I have a hard time imagining that anyone would be upset that 18% of our
tasks are open but would be fine with that number being 11%. A hundred
times more is significant difference. 60% more, not really.
I just wanted to point out that open bugs being about one magnitude less
than total bugs is fairly normal for an opensource project (possibly closed
projects too, it's just harder to find data there). Just to have some more
data points: Firefox has 1.4M bugs, 140K are open; Debian has 140K active
and 800K archived bugs; PHP has 77K bugs, 37K of which are closed; Apache
has 47K bugs, and 5900 open ones (including LATER).
I'm not sure how you arrived at the $2M figure (even 36 months of dev
time - 18 teams, 2 man-months/team - only add up to
~$400K, unless
Glasdoor is waaay off on the salaries there [2]), but presumably going
down on the list will also surface bugs and not only features, which
will take less time to solve. Investing an additional 1% of the
revenue into this seems reasonable to me.
I used $200K per year as a rough guesstimate for the total cost of one
man-year of development (which includes salary, taxes, benefits, office
space, event participation costs, salary for administration and management
which has to scale up with the number of developers...), which I think is
on the low end (for a mostly Bay Area based organization, anyway).
Also one month of a team's time is something like 5-6 months on average.
Anyway, the point is that we are talking about fairly large amounts of
donor money here, which should be spent responsibly. Taking community
feedback into account is important, but it's not the only thing that needs
to be taken into account (one should consider how much it impacts
contributors who are for some reason less likely to speak up; how much it
impacts readers; future maintenance costs; how well it matches current
capabilities; how well it fits the roadmap; how it compares in importance
to strategic priorities; etc). The wishlist (or voting in general) is not
an ideal tool for that.
IMO one opportunity for improvement there is having a list of bugs which
are relatively easy to fix (so people can work on them in their free time
or 10% time) but relatively important to (some group of) editors. There are
plenty of developers interested in working on tasks like that. But curating
it would not be a trivial effort. (I tried something similar with the
developer wishlist two years ago (except it wasn't limited to relatively
small issues, which I think is the main reason it wasn't very successful);
that took something like six weekends if I remember correctly. Granted, it
wasn't done in a particularly efficient manner, plus, some of the
infrastructure had to be invented.)
I did not claim (or asked) that it was. What I said is that it is an
important part of the infrastructure and that it
should be maintained
properly.
Are there any components for which that is not true?
At a glance none if the 2019 wishlist requests involved UploadWizard, so it
does not seem like the most pressing concern on editors' mind. And
strategically, doing structured data storage first and fancy contribution
and display features afterwards is a whole lot easier than going the other
way (something we learned at our own expense with MediaViewer).

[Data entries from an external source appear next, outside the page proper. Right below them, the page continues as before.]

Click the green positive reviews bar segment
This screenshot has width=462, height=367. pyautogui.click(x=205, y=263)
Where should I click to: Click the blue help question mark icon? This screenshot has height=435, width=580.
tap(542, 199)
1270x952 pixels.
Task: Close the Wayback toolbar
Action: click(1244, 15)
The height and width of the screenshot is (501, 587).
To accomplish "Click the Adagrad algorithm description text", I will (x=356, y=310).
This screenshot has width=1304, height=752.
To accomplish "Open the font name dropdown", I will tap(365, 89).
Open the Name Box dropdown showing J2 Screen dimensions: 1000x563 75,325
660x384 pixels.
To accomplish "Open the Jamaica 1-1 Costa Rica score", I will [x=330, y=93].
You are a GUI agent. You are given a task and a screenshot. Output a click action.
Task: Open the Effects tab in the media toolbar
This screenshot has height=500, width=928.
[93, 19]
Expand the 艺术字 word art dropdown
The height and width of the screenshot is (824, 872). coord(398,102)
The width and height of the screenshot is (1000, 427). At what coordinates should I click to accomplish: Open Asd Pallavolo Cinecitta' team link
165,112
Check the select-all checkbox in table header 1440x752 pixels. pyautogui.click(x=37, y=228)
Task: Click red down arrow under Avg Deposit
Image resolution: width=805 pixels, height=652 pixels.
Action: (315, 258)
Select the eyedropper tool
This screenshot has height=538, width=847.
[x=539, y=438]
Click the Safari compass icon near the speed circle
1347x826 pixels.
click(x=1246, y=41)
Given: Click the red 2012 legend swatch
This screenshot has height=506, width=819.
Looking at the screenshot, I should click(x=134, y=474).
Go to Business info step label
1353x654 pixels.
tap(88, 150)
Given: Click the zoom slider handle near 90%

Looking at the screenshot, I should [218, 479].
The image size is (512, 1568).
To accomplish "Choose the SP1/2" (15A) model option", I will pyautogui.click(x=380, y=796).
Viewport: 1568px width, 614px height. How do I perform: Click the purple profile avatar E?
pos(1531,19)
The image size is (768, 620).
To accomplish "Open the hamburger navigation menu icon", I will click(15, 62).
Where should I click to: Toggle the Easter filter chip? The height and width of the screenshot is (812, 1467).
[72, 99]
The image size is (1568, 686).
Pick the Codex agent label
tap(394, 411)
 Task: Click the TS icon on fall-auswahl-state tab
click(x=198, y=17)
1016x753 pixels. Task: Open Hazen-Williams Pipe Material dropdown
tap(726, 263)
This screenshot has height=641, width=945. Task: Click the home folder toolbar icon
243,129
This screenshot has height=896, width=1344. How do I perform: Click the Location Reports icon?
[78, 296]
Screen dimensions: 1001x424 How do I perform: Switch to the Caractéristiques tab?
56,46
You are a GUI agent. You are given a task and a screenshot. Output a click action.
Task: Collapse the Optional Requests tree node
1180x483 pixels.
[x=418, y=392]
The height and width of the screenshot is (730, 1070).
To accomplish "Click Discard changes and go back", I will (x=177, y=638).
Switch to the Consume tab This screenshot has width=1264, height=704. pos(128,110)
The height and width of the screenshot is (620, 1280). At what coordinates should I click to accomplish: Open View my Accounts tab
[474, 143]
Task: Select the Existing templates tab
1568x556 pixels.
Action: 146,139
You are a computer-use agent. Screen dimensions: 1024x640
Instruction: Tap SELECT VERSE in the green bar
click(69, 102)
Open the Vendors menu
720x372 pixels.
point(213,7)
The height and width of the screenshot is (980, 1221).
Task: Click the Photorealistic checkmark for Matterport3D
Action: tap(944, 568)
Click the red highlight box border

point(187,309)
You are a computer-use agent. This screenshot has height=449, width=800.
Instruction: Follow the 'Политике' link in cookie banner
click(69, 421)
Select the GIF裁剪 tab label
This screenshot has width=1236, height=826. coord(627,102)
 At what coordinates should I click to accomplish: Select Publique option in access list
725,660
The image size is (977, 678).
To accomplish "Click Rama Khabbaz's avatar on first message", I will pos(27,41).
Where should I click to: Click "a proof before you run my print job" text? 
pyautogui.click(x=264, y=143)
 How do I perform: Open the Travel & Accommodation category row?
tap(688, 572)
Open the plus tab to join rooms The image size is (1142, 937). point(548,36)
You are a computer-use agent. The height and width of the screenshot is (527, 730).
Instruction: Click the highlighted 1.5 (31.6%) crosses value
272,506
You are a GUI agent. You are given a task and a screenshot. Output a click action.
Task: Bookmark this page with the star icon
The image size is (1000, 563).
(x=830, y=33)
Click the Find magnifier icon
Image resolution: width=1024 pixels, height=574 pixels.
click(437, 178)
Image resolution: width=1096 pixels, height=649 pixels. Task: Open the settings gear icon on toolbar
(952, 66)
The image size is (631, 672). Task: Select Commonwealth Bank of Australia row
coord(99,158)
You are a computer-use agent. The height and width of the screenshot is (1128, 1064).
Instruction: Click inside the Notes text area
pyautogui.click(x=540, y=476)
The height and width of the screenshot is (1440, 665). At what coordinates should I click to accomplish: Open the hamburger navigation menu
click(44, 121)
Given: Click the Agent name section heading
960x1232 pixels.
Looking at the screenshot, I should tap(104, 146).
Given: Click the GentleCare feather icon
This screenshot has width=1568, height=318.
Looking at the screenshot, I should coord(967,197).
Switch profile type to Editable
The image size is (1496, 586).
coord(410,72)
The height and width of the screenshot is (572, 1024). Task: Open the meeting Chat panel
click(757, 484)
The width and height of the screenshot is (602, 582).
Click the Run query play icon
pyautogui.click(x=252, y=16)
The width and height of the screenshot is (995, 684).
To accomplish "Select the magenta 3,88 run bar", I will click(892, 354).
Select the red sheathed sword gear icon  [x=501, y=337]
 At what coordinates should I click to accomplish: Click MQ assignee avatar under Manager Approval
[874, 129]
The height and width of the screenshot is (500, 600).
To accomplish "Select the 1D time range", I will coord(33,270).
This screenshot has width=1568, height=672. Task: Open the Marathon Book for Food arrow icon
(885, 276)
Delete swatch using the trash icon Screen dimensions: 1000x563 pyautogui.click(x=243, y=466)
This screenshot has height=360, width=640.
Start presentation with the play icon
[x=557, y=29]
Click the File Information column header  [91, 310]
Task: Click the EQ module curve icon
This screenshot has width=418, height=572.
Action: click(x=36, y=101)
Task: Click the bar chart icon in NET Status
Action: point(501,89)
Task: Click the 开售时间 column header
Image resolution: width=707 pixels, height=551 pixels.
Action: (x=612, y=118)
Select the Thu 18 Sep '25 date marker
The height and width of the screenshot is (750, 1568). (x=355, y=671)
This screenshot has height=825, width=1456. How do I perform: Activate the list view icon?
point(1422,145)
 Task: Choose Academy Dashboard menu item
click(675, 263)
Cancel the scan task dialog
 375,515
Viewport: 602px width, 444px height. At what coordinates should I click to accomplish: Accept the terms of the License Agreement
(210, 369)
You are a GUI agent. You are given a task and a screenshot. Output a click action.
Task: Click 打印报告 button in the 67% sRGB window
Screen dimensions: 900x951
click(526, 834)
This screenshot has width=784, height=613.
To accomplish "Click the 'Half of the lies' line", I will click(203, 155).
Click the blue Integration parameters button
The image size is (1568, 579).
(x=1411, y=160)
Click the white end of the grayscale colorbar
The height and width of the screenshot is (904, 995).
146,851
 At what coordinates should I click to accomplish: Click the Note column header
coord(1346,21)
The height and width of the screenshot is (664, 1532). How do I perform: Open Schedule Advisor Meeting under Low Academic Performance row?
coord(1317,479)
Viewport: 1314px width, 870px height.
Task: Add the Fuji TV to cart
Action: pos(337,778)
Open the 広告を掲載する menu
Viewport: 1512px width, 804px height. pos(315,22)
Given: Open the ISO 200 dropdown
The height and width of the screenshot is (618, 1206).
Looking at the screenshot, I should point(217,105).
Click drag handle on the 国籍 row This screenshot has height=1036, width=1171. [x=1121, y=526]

On Sat, Mar 16, 2019 at 8:23 AM Strainu <strainu10(a)gmail.com> wrote:
A large backlog by itself is not alarming. A growing
one for
components deployed to WMF sites is. It indicates insufficient
attention is given to ongoing maintenance of projects after they are
no longer "actively developed", which in turn creates resentment with
the reporters.
It really doesn't. The backlog is the contact surface between stuff that
exists and stuff that doesn't; all the things we don't have but which seem
realistically within reach. As functionality expands, that surface expands
too. It is a normal process.
(We do have projects which are basically unmaintained. Those are not
typically the ones producing lots of new tasks though, since most relevant
issues have been filed already. And realistically the choice is between
having poorly maintained components and having far less components. Would
undeploying UploadWizard, for example, reduce resentment? I don't think so.)